Seit dem Revival der Comedian Harmonists scheint der Trend der vier- bis sechsstimmigen Gesangsmusik ohne Instrumente nicht abzureißen. Die Liste der zeitgenössischen Gruppen ist lang, der Facettenreichtum eher dürftig. Warum also sorgten Vocaldente, eine A-capella-Band aus Hannover, am Samstag für so viel Trubel im Societaetstheater?
Es war das zweite rein akustische Konzert dieser Jazztage. Eine völlig verwaiste Bühne erwartete die fünf smarten jungen Männer, die in den folgenden zwei Stunden das Publikum erobern sollten. Zum Repertoire „Lets misbehave“ gehörten leider keine eigenen Songs, sondern Coverversionen bekannter Popsongs. Das Publikum, sehr durchwachsen in Alter und Kleidungsgeschmack, erwärmte sich bald für die Interpretationen. Der erste Titel: „Faith“. George Michaels Hit wurde kreativ und neu mehrstimmig arrangiert, bekam einen etwas flotteren Rhythmus und eine mitreißende Performance verpasst, die durch unerwartete Pausen im Lied belebt wurde.

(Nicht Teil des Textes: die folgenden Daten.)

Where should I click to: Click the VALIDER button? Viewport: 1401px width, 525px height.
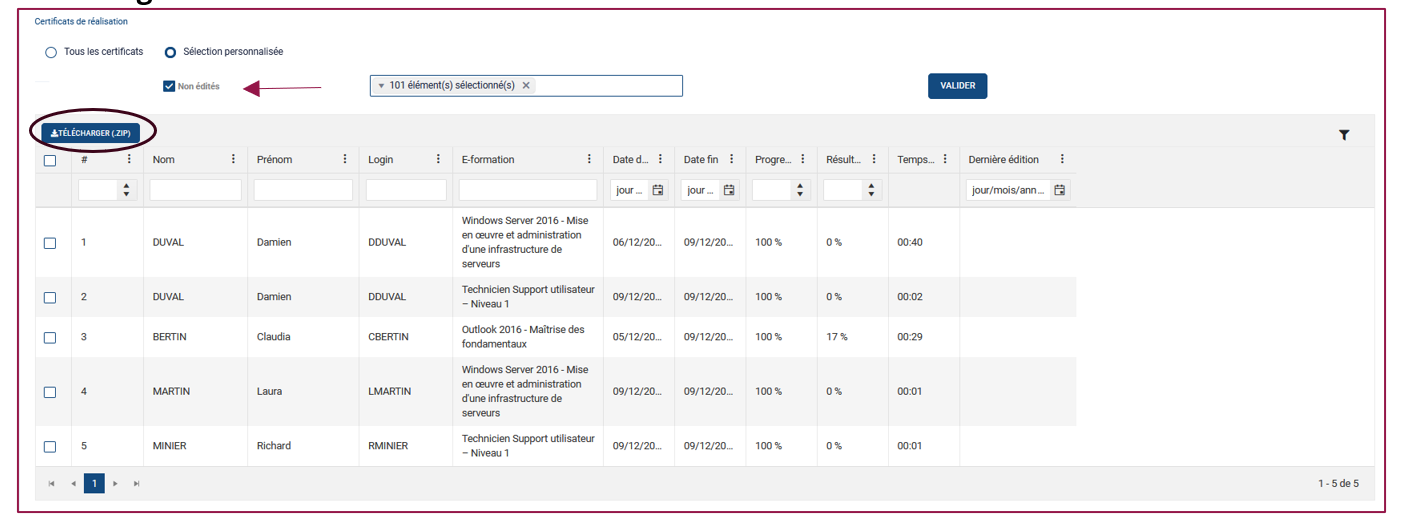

Die erstaunliche Harmonie der fünf Männerstimmen bestach vom ersten Ton an: der Countertenor Christoph Grasse, die Tenöre Tobias Kiel und Jakob Buch, der Bariton Johannes Gruber und Tobias Wunschik als Bass bedurften weder technischer Verstärkung noch eines Dirigenten. Jeder Chorleiter wäre entzückt gewesen und hätte das Gehörte als Paradebeispiel angebracht für: Aufeinander hören. Besser hätte auch kein Techniker die Stimmen miteinander klingen lassen können, keine stach störend heraus und keine ging unter. Vocaldente erfreuen sich nicht nur geübter Stimmen sondern auch hervorragender Notensicherheit, so sangen sie flüssig, lässig und gekonnt. Und schwammen absolut synchron durch die schwierigen Gefilde der A-capella-Dynamik; verhaspelten sich nicht in zungenbrecherisch rasanten Textteilen. Vielmehr artikulierten sie durchgehend deutlich und zeitgleich. In sieben Jahren Bühnenerfahrung, in denen die Gruppe einige Sängerwechsel durchzustehen hatte, hat sich dennoch offenbar der Teamgeist gehalten. Und der Hang zum Komödiantischen, der in diesem Konzert auch nicht zu kurz kam: Mit witzigen Zwischenkommentaren und etwas kindischen Darstellungen während der Lieder oder einfach der überzeugt bierernsten Mine Christoph Grasses, bei geradezu unmännlich hohen Tönen, konnte gar keine Trauerkloßstimmung entstehen. Nicht einmal bei traurigen Texten wie dem von Lionel Richies „Easy“.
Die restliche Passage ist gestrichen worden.